:: RECORDS TO PROCESS ::
------------------------------------------------------------

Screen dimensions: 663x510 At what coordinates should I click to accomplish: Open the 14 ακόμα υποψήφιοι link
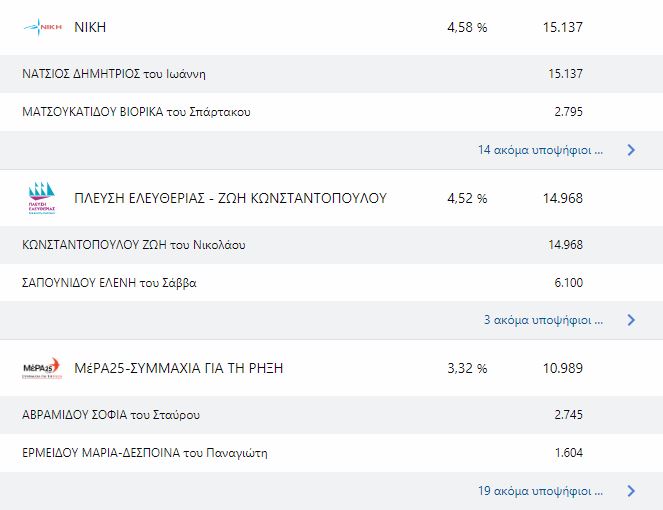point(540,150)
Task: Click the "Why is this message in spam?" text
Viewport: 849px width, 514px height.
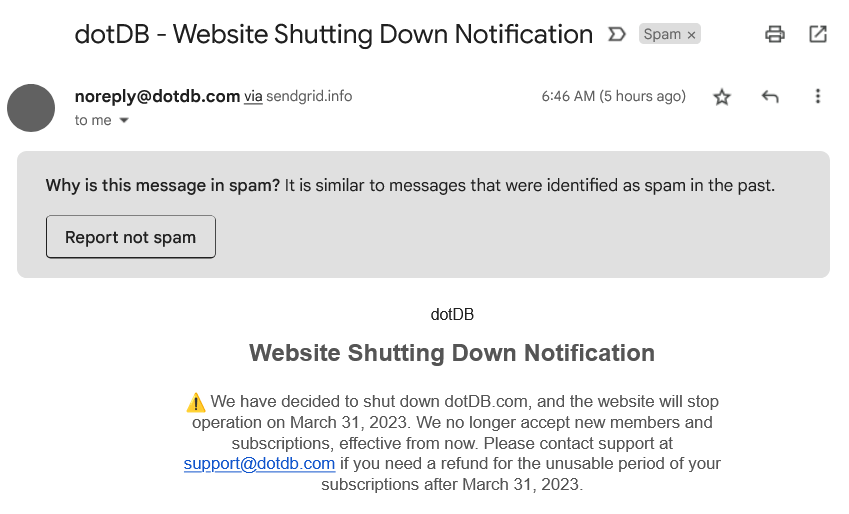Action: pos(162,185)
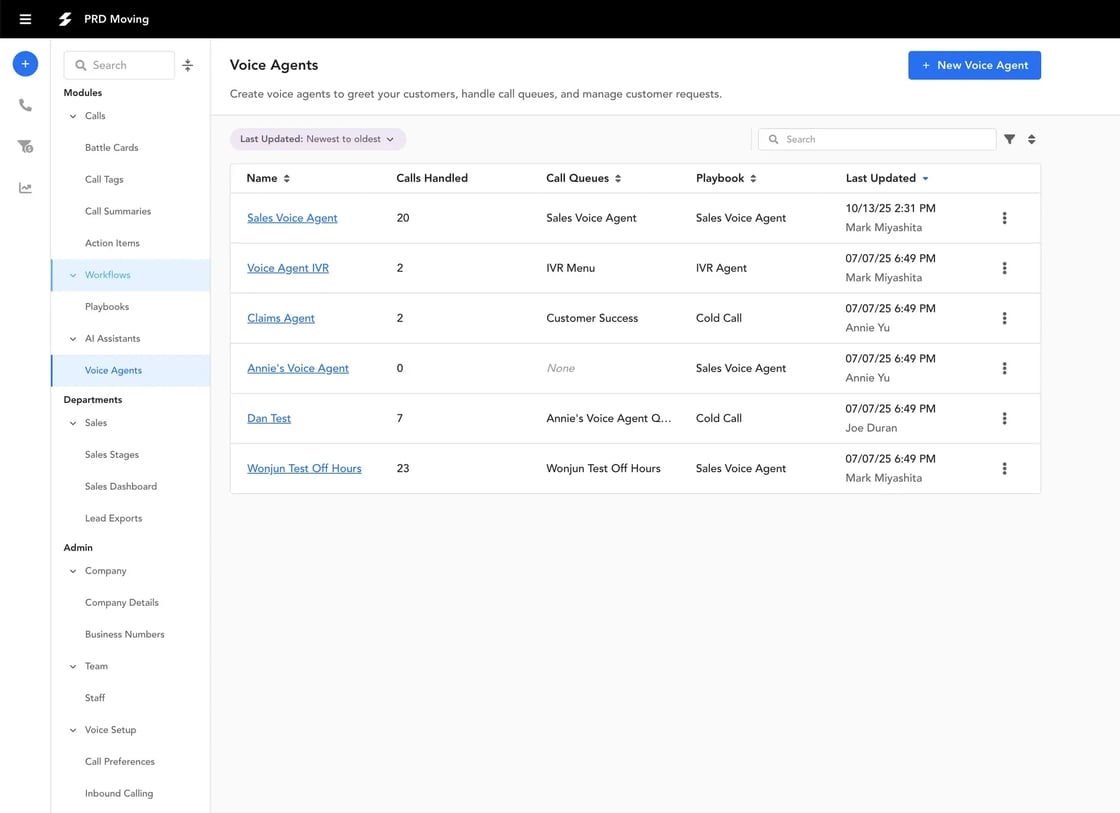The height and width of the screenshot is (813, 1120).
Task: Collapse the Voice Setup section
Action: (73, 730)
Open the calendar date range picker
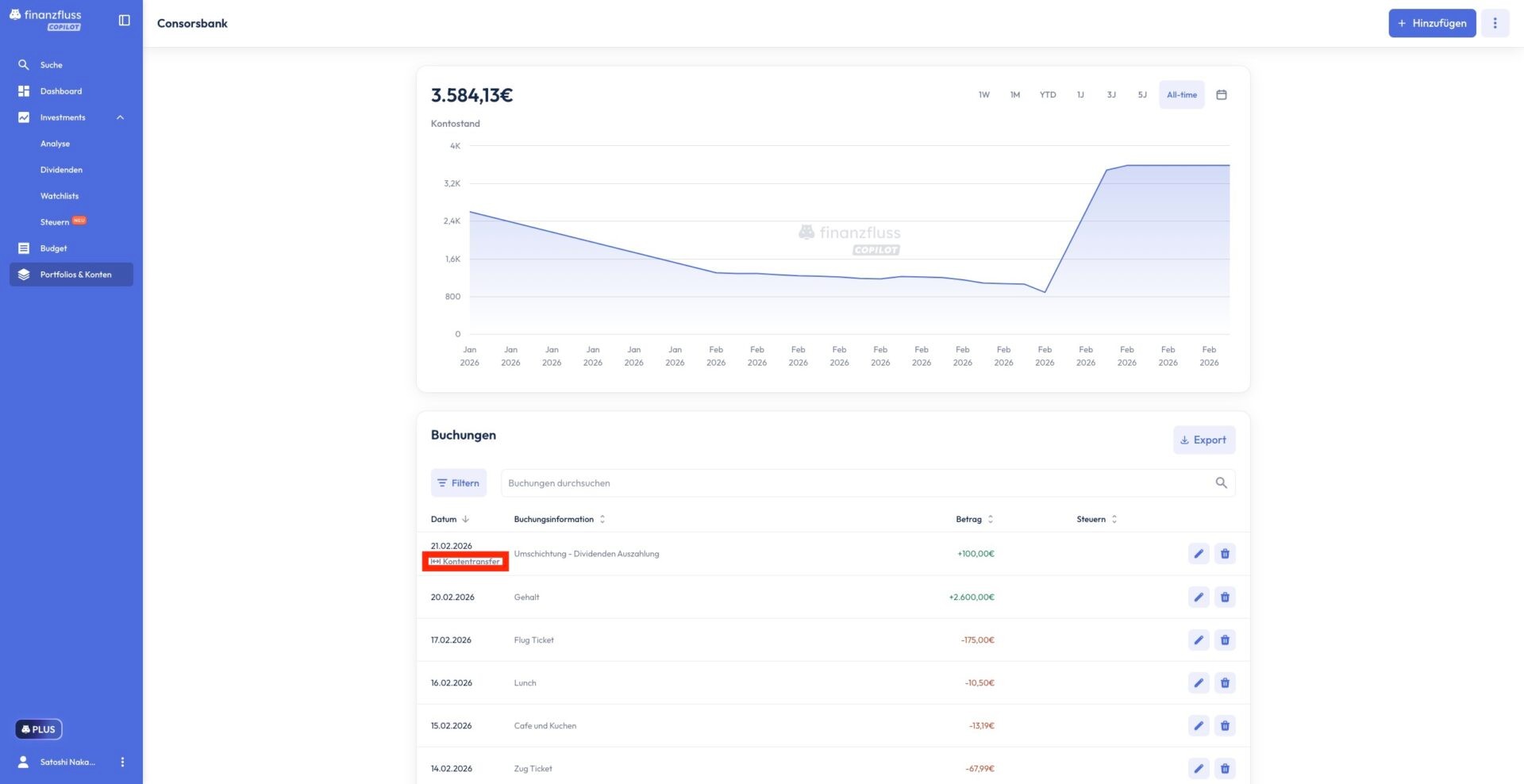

------------------------------------------------------------

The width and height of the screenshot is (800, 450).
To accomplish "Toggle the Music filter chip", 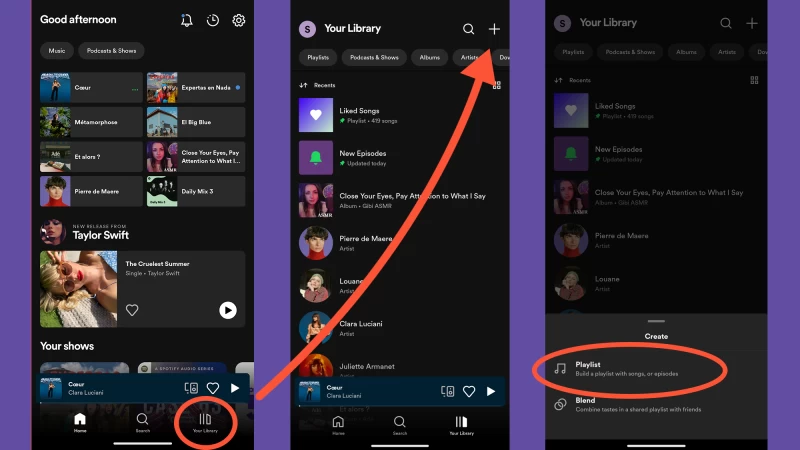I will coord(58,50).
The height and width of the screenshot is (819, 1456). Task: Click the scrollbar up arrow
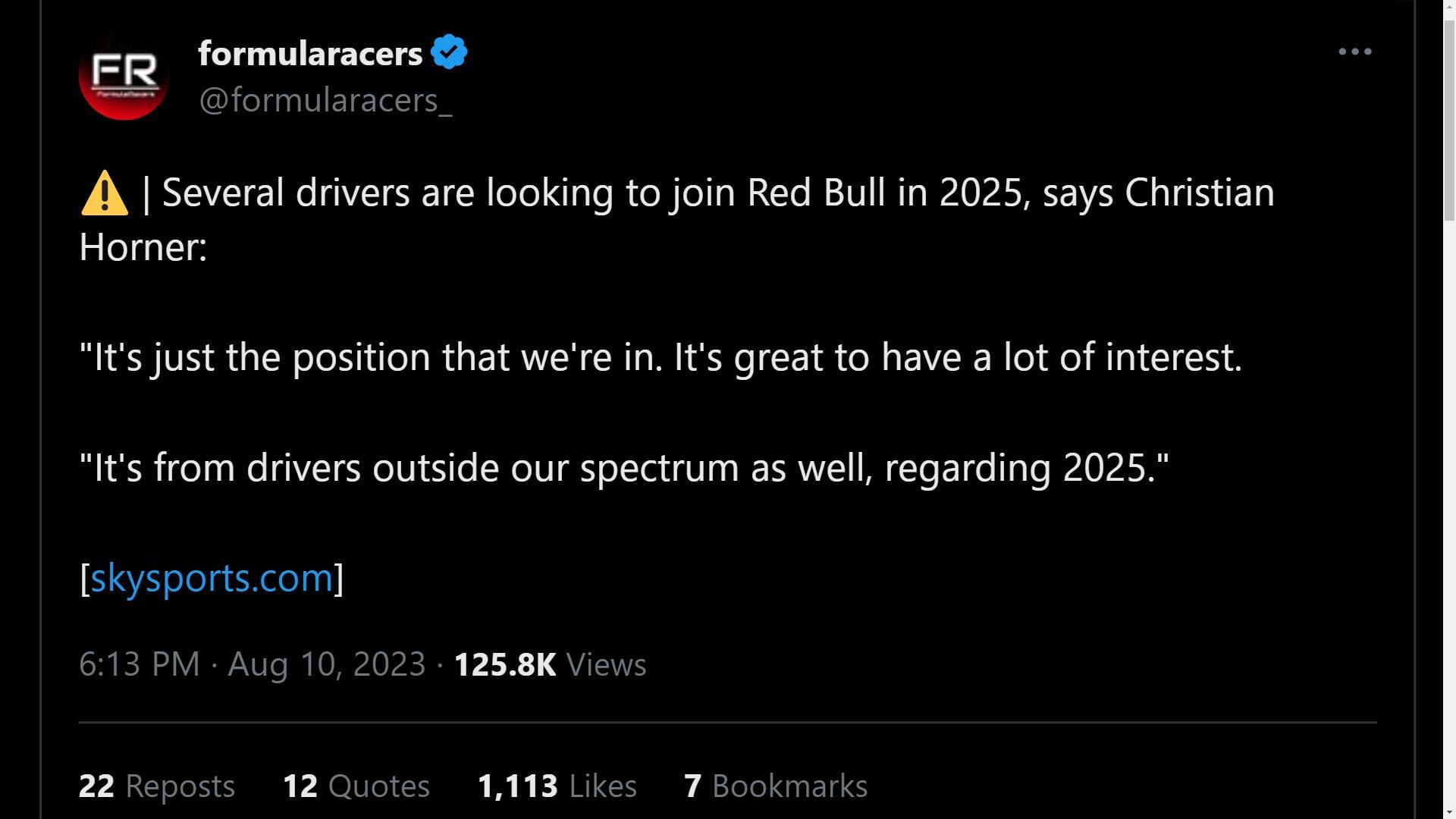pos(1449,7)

------------------------------------------------------------

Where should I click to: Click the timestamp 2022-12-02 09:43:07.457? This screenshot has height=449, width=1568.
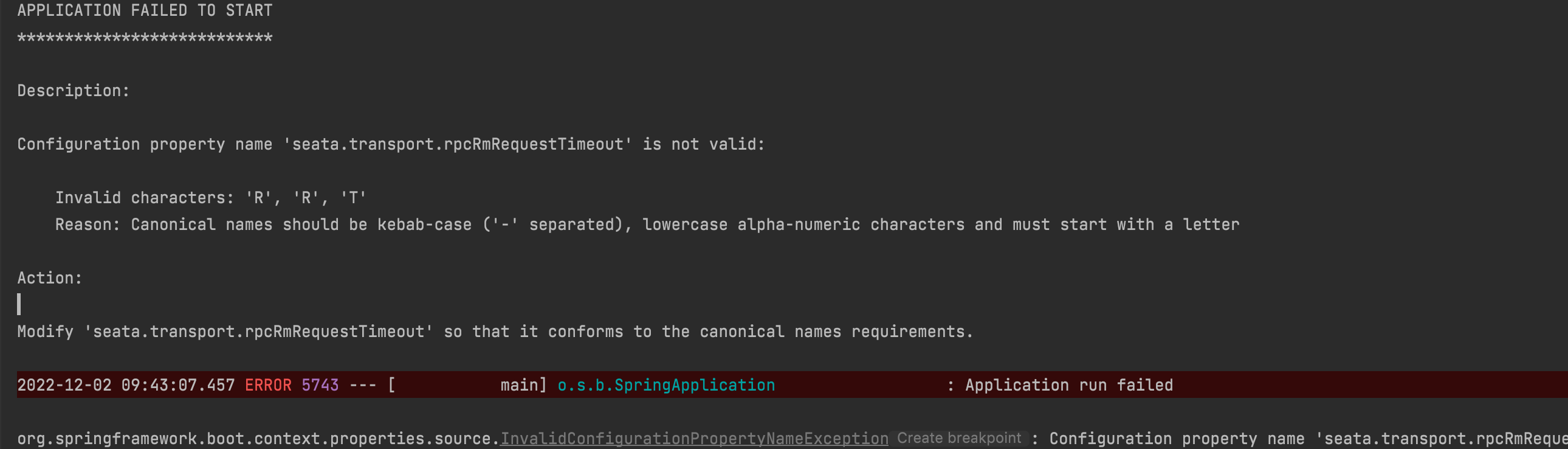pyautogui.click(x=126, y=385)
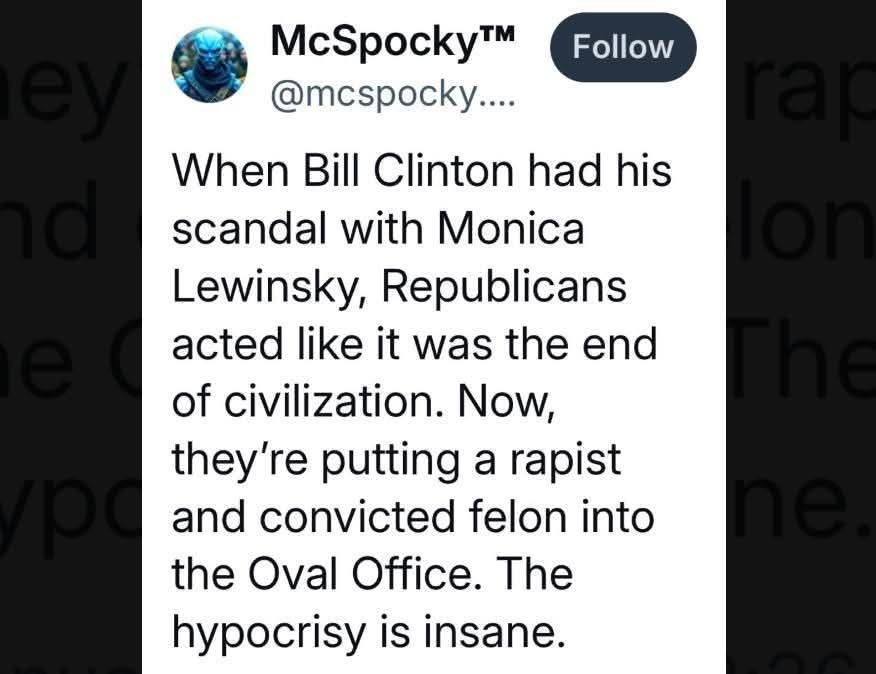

------------------------------------------------------------

:: TASK PROMPT ::
Rewrite the material starting at the line with "Where should I" and ending at the line with "pyautogui.click(x=126, y=385)", changing "timestamp" to "date" and keeping everything else the same. Leave out the pictures.

:: SOLUTION FOR THIS TASK ::
Where should I click to: Click the date 2022-12-02 09:43:07.457? This screenshot has height=449, width=1568.
pyautogui.click(x=126, y=385)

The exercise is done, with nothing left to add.